As noted by Adrián Barquero, there is a paper by Ken Miller published in the Mathematics Magazine in 1981 that addresses this.

He proves the following:

Lemma. If $A$ and $A+B$ are invertible, and $B$ has rank $1$, then let $g=\mathrm{trace}(BA^{-1})$. Then $g\neq -1$ and $(A+B)^{-1} = A^{-1} - \frac{1}{1+g}A^{-1}BA^{-1}.$

From this lemma, we can take a general $A+B$ that is invertible and write it as $A+B = A + B_1+B_2+\cdots+B_r$, where $B_i$ each have rank $1$ and such that each $A+B_1+\cdots+B_k$ is invertible (such a decomposition always exists if $A+B$ is invertible and $\mathrm{rank}(B)=r$). Then you get:

Theorem.

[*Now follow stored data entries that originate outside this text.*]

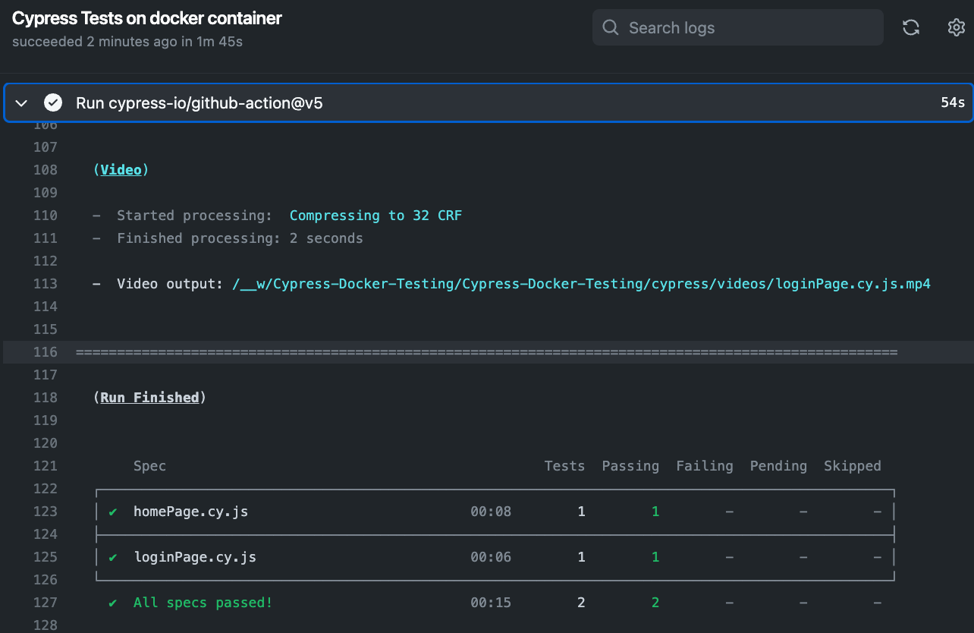Screen dimensions: 974x633
Task: Click line number 113 in the log
Action: click(46, 284)
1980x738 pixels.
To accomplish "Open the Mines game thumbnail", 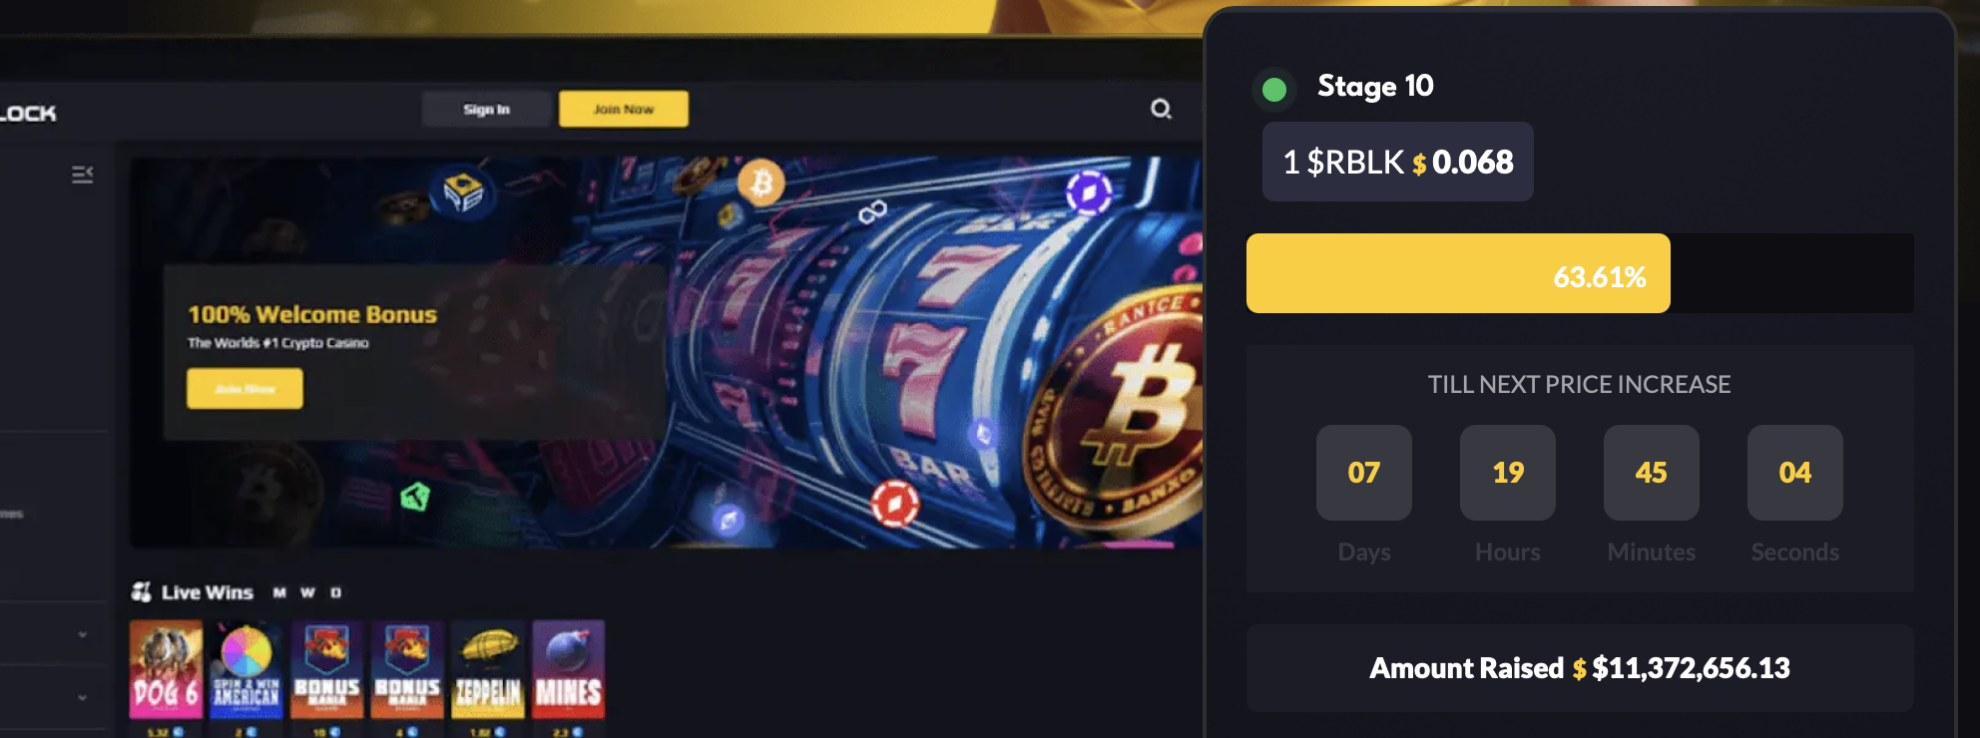I will point(569,669).
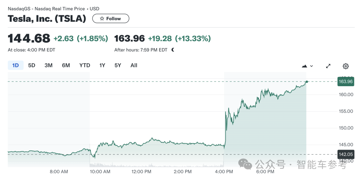The height and width of the screenshot is (179, 359).
Task: Open the chart type dropdown chevron
Action: click(311, 66)
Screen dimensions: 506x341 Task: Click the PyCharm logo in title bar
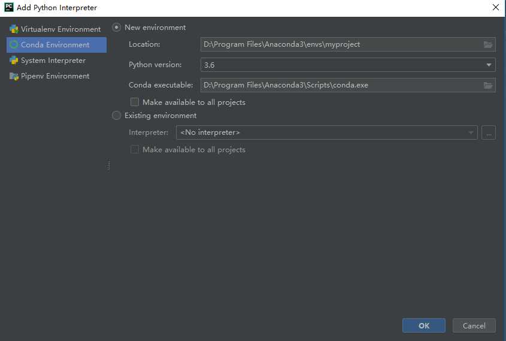click(9, 8)
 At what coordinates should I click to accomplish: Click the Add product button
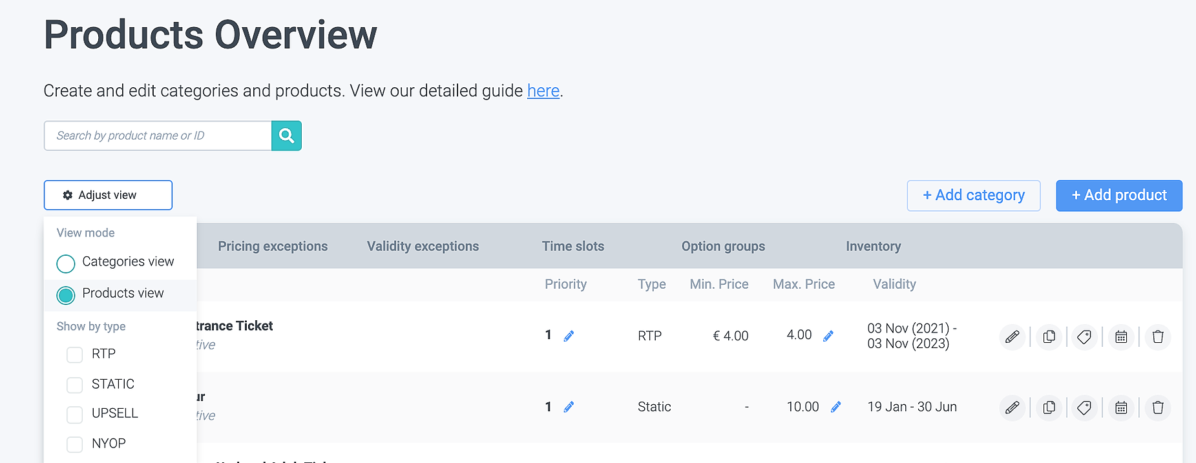coord(1118,196)
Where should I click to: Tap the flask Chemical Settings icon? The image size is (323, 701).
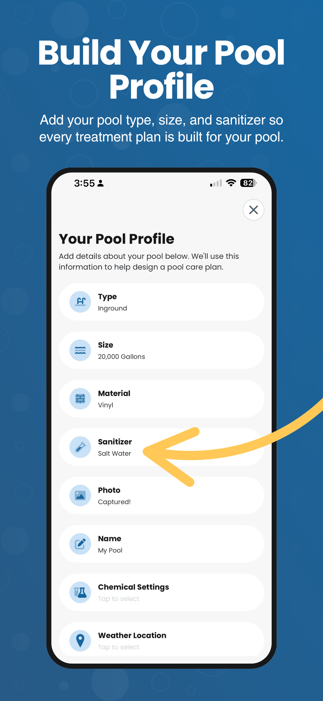[80, 592]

Let $A$ and $A+B$ be nonsingular matrices, and let $B$ have rank $r\gt 0$. Let $B=B_1+\cdots+B_r$, where each $B_i$ has rank $1$, and each $C_{k+1} = A+B_1+\cdots+B_k$ is nonsingular. Setting $C_1 = A$, then $C_{k+1}^{-1} = C_{k}^{-1} - g_kC_k^{-1}B_kC_k^{-1}$ where $g_k = \frac{1}{1 + \mathrm{trace}(C_k^{-1}B_k)}$. In particular, $(A+B)^{-1} = C_r^{-1} - g_rC_r^{-1}B_rC_r^{-1}.$

(If the rank of $B$ is $0$, then $B=0$, so $(A+B)^{-1}=A^{-1}$).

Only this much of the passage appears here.